**To do**: Could you output exactly the lines from the one containing "Given: Click the Set Up Profile node" through the end of the records below, and nothing more?

**Extracted records**:
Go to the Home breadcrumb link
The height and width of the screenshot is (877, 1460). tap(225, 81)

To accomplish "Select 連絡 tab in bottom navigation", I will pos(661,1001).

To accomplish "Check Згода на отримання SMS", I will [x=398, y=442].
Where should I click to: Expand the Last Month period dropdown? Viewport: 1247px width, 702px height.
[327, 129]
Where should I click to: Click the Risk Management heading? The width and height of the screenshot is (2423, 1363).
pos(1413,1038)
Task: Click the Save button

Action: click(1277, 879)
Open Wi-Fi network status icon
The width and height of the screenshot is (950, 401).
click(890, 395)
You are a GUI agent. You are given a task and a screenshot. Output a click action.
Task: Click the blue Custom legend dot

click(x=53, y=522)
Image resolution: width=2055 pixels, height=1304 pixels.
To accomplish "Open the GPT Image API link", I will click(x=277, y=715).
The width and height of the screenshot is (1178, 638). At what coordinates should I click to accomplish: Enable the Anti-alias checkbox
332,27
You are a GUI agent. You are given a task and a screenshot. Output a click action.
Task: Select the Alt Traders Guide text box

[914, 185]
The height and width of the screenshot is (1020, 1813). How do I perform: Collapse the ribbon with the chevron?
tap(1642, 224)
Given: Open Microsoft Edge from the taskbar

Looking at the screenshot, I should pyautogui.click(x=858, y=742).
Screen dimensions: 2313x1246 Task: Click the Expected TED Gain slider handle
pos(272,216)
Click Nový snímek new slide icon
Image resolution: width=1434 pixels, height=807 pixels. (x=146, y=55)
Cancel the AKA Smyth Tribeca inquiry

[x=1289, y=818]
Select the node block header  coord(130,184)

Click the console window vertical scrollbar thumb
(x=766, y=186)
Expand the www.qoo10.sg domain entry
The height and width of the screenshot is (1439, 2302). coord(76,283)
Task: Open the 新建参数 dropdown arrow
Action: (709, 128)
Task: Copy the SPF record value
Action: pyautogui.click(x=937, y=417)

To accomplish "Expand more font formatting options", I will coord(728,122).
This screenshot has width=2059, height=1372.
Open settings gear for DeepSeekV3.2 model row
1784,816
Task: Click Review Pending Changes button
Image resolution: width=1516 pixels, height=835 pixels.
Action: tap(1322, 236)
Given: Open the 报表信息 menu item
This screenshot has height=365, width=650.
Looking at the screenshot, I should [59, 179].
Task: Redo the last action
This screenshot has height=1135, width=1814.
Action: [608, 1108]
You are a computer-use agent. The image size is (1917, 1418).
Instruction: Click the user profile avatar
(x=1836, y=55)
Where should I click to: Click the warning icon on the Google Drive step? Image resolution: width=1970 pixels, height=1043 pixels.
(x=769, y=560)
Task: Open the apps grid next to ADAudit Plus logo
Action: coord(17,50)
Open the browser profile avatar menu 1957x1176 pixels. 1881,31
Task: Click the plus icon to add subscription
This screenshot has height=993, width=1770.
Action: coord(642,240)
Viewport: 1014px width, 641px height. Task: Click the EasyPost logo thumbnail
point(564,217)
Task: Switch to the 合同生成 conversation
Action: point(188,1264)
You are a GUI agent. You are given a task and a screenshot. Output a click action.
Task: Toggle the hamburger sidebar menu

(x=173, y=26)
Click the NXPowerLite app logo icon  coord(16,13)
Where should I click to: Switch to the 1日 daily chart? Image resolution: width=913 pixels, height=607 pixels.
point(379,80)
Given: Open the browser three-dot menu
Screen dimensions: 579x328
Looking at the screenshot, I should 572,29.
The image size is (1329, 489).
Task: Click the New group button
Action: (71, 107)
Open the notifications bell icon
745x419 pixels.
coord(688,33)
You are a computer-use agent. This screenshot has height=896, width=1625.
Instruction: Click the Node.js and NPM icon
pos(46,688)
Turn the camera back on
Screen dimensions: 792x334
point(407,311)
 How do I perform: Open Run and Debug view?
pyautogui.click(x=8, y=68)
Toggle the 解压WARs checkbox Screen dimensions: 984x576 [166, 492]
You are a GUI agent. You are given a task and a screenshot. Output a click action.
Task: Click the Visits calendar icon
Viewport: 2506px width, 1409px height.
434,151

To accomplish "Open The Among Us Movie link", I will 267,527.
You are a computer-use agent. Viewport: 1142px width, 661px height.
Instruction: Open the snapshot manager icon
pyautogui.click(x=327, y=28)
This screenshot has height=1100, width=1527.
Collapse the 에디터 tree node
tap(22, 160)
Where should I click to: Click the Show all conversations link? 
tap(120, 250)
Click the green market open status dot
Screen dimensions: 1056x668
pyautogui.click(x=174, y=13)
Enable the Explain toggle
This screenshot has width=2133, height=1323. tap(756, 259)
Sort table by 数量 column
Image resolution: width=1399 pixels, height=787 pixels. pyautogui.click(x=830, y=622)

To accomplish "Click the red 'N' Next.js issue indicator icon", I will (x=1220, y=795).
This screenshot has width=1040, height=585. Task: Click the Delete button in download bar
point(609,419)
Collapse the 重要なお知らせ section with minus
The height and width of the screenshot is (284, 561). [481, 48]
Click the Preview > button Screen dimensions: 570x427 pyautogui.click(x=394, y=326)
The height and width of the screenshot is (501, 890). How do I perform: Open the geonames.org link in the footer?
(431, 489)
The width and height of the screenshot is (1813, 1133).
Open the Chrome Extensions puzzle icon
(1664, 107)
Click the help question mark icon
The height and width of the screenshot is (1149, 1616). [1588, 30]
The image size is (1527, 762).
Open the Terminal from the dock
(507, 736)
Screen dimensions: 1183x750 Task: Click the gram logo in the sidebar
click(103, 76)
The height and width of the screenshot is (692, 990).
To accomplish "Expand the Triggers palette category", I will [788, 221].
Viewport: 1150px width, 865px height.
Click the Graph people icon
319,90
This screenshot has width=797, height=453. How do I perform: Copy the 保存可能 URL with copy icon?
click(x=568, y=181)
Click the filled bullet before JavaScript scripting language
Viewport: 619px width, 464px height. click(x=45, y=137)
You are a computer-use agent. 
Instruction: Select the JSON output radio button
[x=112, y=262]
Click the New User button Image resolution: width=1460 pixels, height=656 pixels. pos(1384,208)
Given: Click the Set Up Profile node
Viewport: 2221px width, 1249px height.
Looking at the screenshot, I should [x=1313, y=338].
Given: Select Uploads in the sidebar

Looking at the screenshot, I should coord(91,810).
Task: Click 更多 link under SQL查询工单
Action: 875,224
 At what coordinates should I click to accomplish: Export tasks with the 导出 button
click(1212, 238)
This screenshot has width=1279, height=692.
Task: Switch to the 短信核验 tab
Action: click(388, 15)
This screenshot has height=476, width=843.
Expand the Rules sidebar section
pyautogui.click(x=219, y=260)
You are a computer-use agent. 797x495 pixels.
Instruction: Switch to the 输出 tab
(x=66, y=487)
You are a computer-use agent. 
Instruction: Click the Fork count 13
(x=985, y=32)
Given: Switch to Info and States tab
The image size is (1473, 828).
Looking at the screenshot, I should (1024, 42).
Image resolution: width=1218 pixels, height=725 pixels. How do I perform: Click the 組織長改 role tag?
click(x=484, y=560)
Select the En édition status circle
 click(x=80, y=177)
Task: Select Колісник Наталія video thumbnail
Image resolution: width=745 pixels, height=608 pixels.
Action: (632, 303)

**Exercise response**:
Given: Click the Set Up Profile node
Viewport: 2221px width, 1249px height.
Looking at the screenshot, I should [x=1313, y=338].
Given: Select Uploads in the sidebar

Looking at the screenshot, I should coord(91,810).
Task: Click 更多 link under SQL查询工单
Action: 875,224
 At what coordinates should I click to accomplish: Export tasks with the 导出 button
click(1212, 238)
This screenshot has width=1279, height=692.
Task: Switch to the 短信核验 tab
Action: click(388, 15)
This screenshot has height=476, width=843.
Expand the Rules sidebar section
pyautogui.click(x=219, y=260)
You are a computer-use agent. 797x495 pixels.
Instruction: Switch to the 输出 tab
(x=66, y=487)
You are a computer-use agent. 
Instruction: Click the Fork count 13
(x=985, y=32)
Given: Switch to Info and States tab
The image size is (1473, 828).
Looking at the screenshot, I should (1024, 42).
Image resolution: width=1218 pixels, height=725 pixels. How do I perform: Click the 組織長改 role tag?
click(x=484, y=560)
Select the En édition status circle
 click(x=80, y=177)
Task: Select Колісник Наталія video thumbnail
Image resolution: width=745 pixels, height=608 pixels.
Action: (632, 303)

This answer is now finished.